Executive Director of PhillyGayCalendar

Men are complicated, as we all know. But few men are more complicated than James Bond, Agent 007. As played by Daniel Craig, he’s feral, tender, homicidal, intellectual, sexy, and looks great in outlandishly modern suits. Spectre is the newest film in the 007 franchise. Having just been released worldwide in November 2015, it may still be seen in local multiplexes. I had a chance to see it and I found much that might interest our GLBT readers, or, for that matter, our straight allies.

We first encounter James Bond in Mexico City where Day of the Dead festivities have jammed the streets. In typical, over-the-top manner, we are there in the midst of this hyper-exaggerated scene where we know anything might (and definitely will) happen. And they do: a fevered chase; a wild helicopter out of control; and most frightening to me (with my fear of heights), 007 nonchalantly traipsing along narrow ledges high above the city. We also meet an intriguing sexpot, woman number one.

Monica Belluci is Lucia Sciarra, glamorous yet tasteful widow of the sleazy chief assassin from this film’s world-wide network of evil, Spectre. Bond first meets her at her husband’s funeral, where we see sparks ignite instantly between them. Widow: “Can’t you see that I’m grieving?” Bond: “No.” Later, at her fabulous chateau, Bond saves her from killers, and falls into passionate foreplay pressed against a mirror culminating in what it should, as we later see her in bed as he’s leaving. This is interesting in that Ms. Belluci is not in her first blush of youth, but rather an adult woman about James Bond’s age. Chalk one up for the cougars.

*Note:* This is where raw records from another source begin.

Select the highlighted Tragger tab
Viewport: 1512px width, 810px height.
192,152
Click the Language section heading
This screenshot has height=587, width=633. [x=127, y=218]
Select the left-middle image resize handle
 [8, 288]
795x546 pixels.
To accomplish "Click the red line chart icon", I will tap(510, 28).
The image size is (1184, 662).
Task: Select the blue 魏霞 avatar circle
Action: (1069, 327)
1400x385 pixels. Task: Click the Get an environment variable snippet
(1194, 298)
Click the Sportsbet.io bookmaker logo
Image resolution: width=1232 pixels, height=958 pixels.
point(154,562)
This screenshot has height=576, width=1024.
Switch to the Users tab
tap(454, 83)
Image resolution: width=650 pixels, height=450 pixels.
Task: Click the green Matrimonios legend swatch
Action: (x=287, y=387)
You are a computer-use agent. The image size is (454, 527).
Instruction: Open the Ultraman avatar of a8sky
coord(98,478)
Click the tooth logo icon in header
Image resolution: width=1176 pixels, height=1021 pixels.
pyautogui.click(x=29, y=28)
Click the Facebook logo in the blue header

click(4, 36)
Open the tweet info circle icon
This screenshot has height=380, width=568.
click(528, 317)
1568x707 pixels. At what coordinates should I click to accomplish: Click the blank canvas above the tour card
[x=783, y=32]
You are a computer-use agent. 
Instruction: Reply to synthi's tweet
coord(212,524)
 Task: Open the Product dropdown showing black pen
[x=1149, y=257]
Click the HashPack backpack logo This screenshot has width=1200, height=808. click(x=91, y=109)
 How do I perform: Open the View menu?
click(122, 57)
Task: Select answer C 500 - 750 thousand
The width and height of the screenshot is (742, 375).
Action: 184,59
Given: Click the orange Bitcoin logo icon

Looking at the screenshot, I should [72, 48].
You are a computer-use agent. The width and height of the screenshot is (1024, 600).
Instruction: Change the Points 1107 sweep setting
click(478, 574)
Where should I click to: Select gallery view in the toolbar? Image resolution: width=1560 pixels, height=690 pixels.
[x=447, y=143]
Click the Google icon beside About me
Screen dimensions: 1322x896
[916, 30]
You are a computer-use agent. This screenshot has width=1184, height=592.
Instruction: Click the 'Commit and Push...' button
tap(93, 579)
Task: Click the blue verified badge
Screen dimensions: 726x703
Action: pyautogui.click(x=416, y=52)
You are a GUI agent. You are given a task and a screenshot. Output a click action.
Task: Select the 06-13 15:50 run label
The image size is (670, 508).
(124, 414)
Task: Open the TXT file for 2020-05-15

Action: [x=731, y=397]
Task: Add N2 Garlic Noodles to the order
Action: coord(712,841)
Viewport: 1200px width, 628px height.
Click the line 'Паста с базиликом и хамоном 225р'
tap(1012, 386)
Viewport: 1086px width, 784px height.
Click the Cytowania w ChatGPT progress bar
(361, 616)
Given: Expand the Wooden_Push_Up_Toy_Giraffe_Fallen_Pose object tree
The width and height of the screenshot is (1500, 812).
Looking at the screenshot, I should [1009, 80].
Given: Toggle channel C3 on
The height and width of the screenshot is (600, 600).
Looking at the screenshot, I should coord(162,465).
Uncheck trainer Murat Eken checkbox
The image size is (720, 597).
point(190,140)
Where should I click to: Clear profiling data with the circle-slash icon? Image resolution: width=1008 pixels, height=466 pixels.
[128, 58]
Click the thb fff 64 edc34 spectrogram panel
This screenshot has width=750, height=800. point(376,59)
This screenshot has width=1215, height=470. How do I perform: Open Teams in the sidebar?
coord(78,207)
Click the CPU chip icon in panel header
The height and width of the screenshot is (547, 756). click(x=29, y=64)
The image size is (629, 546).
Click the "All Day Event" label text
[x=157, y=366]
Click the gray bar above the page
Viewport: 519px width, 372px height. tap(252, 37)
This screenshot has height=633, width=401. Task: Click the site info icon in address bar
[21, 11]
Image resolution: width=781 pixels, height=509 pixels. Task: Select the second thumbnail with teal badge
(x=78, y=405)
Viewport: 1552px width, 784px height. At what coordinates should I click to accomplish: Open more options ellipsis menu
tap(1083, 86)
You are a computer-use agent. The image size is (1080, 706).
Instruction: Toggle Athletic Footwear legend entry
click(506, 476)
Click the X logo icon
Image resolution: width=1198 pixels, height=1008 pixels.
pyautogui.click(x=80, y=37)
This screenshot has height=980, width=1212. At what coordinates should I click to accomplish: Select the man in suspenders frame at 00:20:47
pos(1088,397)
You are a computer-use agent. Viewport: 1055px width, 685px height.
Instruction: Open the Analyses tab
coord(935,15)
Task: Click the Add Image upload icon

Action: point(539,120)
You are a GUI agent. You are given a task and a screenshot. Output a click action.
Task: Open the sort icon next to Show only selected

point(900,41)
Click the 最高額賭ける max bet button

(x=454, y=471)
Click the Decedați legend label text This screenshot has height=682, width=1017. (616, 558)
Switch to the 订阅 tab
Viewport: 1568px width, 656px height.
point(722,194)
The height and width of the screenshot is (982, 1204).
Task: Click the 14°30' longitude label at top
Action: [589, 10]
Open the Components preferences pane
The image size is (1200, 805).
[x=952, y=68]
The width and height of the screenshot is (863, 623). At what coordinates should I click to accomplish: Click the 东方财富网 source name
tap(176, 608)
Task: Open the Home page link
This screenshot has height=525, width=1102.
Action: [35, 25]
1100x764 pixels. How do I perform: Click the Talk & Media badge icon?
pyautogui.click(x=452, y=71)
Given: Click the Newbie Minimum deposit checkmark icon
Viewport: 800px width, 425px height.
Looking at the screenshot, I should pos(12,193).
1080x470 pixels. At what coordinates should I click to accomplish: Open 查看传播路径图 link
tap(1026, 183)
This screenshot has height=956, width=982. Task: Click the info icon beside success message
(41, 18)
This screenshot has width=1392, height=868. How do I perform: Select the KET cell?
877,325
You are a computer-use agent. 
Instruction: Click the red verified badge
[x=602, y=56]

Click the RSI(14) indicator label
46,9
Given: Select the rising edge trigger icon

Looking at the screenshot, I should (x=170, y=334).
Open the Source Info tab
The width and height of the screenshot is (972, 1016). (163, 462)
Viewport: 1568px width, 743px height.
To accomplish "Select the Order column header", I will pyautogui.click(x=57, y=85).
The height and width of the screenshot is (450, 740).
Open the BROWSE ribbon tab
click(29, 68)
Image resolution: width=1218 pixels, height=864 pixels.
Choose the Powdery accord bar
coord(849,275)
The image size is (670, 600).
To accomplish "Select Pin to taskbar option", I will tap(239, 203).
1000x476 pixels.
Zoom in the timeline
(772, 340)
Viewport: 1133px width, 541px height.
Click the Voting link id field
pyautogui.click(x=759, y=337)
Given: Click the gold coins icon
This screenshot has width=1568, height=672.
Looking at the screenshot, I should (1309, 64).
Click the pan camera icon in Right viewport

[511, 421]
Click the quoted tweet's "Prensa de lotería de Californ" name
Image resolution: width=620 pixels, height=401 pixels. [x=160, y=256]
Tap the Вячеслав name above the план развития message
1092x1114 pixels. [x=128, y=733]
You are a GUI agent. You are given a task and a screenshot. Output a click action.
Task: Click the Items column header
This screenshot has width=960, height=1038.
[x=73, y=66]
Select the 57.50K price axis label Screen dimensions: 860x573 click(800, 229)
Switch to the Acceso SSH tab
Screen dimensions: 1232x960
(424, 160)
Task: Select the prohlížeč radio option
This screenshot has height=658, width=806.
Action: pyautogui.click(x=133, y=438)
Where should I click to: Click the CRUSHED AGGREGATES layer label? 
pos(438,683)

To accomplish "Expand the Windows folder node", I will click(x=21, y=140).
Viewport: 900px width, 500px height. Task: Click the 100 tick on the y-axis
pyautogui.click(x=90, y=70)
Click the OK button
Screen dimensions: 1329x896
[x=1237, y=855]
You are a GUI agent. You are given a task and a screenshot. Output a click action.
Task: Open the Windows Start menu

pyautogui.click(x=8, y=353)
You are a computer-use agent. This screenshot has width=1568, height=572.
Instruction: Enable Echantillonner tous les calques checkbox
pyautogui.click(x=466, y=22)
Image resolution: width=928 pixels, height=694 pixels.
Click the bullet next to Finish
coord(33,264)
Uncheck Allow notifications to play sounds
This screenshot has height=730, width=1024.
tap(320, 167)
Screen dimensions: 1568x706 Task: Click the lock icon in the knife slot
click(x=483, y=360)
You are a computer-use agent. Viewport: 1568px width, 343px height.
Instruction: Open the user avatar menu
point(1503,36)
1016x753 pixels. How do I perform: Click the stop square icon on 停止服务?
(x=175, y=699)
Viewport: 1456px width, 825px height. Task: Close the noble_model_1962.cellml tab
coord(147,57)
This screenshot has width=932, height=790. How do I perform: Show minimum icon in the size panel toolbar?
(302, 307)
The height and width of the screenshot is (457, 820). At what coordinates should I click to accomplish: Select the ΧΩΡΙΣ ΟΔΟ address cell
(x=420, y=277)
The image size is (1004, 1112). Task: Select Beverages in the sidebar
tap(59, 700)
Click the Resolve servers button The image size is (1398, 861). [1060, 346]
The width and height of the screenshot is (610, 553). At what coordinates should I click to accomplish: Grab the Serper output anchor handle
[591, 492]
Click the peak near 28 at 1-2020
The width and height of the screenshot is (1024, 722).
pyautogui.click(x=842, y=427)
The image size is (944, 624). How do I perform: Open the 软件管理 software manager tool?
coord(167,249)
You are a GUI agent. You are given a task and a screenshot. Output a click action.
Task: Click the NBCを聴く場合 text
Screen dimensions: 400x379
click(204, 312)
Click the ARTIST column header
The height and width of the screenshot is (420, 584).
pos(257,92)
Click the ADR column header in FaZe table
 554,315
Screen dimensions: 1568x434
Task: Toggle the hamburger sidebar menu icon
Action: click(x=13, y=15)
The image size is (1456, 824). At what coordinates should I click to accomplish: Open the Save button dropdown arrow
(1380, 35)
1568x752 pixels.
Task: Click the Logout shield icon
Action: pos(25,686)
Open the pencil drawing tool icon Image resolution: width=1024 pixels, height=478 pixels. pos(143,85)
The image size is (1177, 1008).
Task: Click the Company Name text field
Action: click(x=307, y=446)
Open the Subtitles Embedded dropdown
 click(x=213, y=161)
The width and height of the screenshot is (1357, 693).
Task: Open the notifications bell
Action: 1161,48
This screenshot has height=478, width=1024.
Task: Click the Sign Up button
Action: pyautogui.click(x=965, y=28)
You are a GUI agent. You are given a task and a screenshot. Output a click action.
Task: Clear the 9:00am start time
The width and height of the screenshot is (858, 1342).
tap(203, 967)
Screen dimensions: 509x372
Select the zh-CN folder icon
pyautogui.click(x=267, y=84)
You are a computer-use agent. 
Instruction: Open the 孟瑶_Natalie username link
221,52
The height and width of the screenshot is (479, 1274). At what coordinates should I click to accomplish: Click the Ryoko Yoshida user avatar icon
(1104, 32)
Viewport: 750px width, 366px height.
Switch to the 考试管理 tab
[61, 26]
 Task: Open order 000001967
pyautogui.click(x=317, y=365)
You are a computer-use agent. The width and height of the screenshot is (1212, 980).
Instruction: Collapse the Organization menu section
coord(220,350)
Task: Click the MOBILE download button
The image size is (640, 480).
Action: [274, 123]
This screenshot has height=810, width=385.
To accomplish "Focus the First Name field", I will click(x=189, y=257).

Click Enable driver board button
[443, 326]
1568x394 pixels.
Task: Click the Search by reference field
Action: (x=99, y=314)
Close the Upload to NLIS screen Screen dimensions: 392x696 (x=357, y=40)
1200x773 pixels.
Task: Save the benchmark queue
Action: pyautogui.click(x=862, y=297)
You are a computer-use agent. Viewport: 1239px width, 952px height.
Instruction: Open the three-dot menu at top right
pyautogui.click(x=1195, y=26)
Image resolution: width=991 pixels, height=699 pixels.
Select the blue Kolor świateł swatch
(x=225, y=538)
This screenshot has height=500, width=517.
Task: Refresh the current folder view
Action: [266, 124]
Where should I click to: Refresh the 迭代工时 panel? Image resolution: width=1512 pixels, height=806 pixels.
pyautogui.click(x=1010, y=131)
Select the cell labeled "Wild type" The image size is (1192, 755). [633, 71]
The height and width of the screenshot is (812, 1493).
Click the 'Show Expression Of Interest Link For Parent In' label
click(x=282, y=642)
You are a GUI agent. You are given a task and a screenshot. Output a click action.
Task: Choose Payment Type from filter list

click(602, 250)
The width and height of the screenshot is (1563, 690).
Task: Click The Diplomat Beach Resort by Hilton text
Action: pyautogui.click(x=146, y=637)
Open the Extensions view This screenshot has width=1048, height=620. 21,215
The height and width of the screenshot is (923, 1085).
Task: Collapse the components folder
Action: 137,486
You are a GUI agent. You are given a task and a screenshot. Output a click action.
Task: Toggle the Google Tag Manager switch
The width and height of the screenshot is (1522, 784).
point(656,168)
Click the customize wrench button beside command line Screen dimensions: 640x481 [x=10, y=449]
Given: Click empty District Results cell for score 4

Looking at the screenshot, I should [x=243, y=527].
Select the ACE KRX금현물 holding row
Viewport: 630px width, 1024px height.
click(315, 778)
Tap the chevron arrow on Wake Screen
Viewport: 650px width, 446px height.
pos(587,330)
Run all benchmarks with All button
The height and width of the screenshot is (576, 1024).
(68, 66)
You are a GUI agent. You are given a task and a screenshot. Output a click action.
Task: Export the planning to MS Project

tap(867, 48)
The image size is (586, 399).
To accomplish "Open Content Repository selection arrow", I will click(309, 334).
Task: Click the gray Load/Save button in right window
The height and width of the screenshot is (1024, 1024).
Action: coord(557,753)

Lea Seydoux is Doctor Madeleine Swann, a character nearly as complex as James Bond. She embodies nearly every sexual fantasy: Austrian accent; young and beautiful; Doctor (“I ask the questions here!”); cool blonde intellectual with deep, barely disguised inner passions; dominatrix; the ability to handle a gun as easily as she might hold a lipstick; in short, she reminds me of my dentist.

Another sizzling sexpot who must be mentioned is Ben Wishaw as Q. Looking like the patented milquetoast, we know that Q (short for “Quartermaster”) has an overpowering intellect as well as an unquestionably large penis. With his shock of tousled hair, frail body, preoccupied demeanor, and nerdy glasses, he is irresistibly sexy. He knows what boys like, and one of the pornographic objects on display in his house of magic is a car (what would a 007 film be without “the” car?) later described as a “three-million pound prototype.” Tellingly, when Bond seizes the car (as he must with all beautiful, shiny things), he leaves an iced bottle of champagne for Q which makes us ask if this is what Bond usually leaves behind after a night of love with Q?

Sam Smith, our gay icon, wrote the theme song, “Writing’s On The Wall,” and sings it during the eerie opening credits.

If cinematic lusciousness depicting achingly sensuous lakes, mountains, foreign locales, expensive objects, along with titanic explosions and dead-on editing excites you, then Spectre is a film for you.